> **What to produce**: Go to the line that contains "Click the down arrow for Iron Ore" in the records below and repeat it, and each line after it, exactly through the end, omitting pictures.

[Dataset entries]
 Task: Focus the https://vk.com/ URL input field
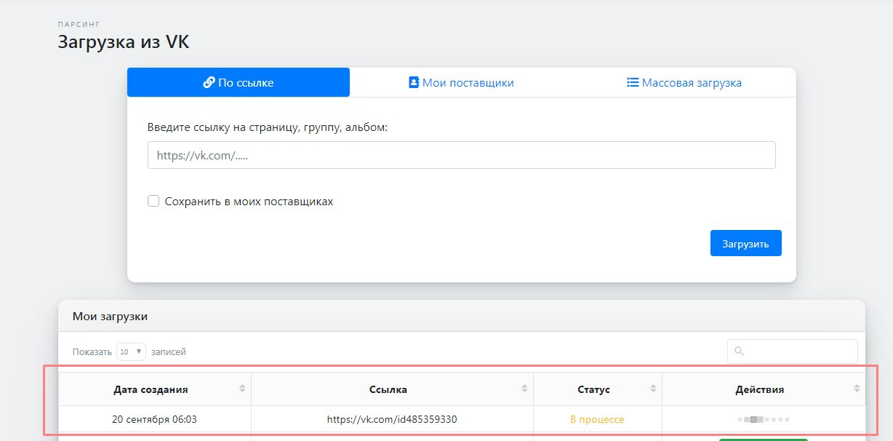pos(461,155)
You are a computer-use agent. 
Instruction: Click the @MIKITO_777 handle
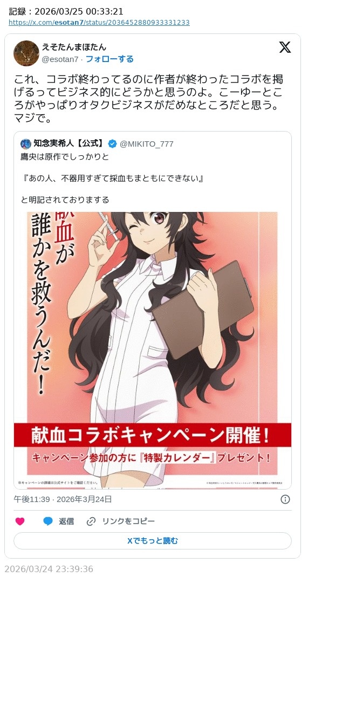click(x=147, y=143)
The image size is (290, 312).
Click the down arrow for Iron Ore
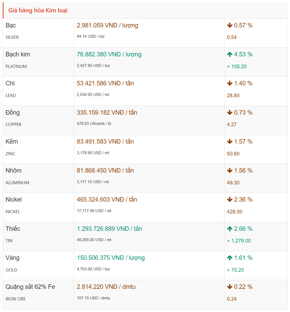230,287
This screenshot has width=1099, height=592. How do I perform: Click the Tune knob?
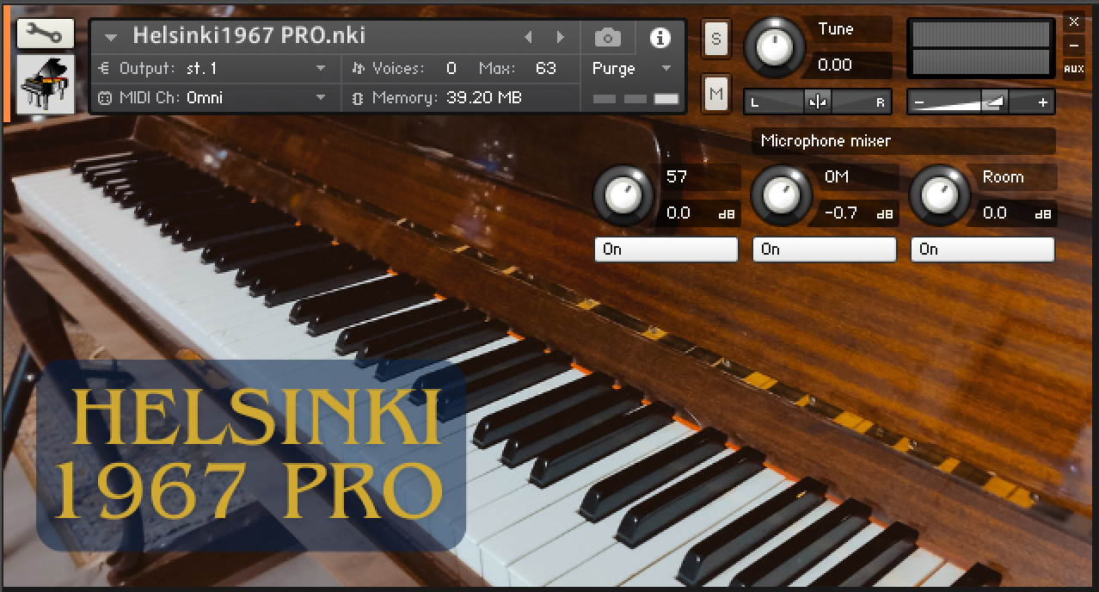pyautogui.click(x=774, y=47)

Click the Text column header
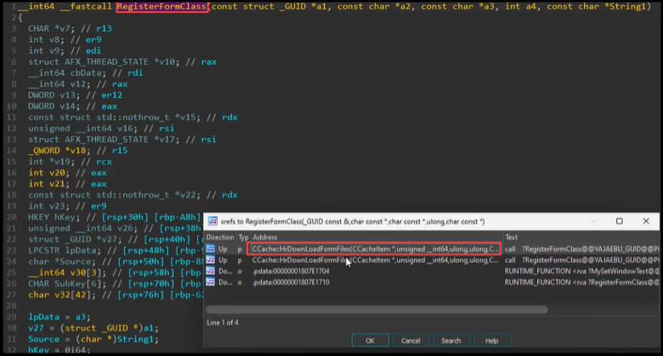coord(511,237)
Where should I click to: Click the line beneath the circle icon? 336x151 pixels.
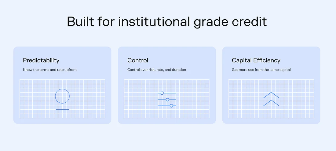pos(62,110)
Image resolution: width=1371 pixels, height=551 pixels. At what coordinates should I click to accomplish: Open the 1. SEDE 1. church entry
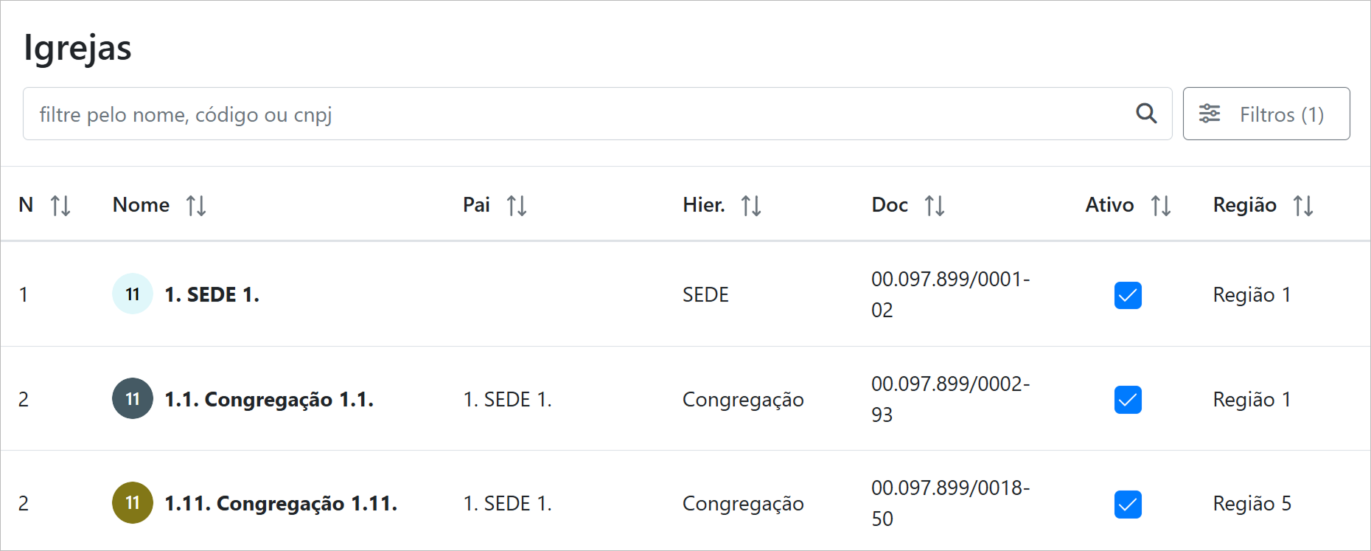pos(212,294)
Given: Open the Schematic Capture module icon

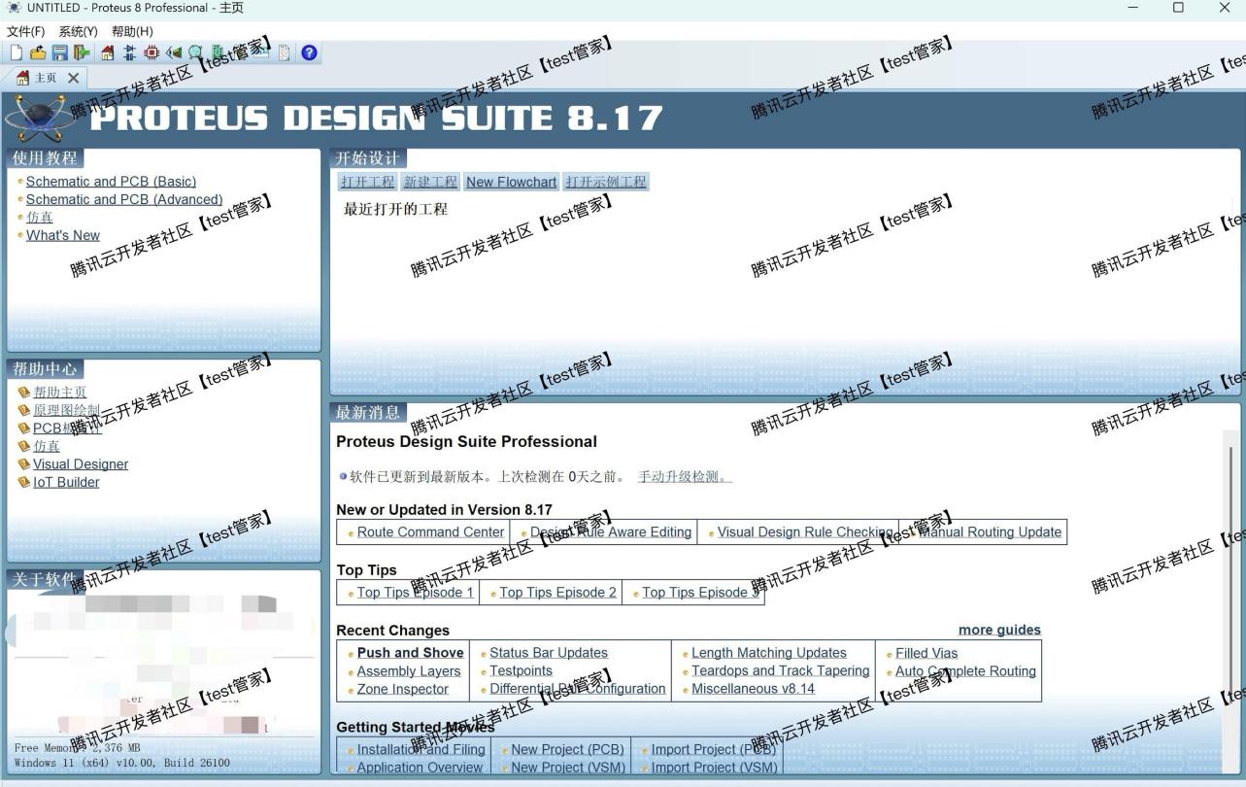Looking at the screenshot, I should (129, 52).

> **Exercise response**:
Click the down arrow for Iron Ore
230,287
This screenshot has width=1099, height=592. How do I perform: Click the Tune knob?
pyautogui.click(x=774, y=47)

Click the Text column header
coord(511,237)
Where should I click to: Click the line beneath the circle icon? 336x151 pixels.
pos(62,110)
Image resolution: width=1371 pixels, height=551 pixels. At what coordinates should I click to accomplish: Open the 1. SEDE 1. church entry
pos(212,294)
Given: Open the Schematic Capture module icon

Looking at the screenshot, I should (129, 52).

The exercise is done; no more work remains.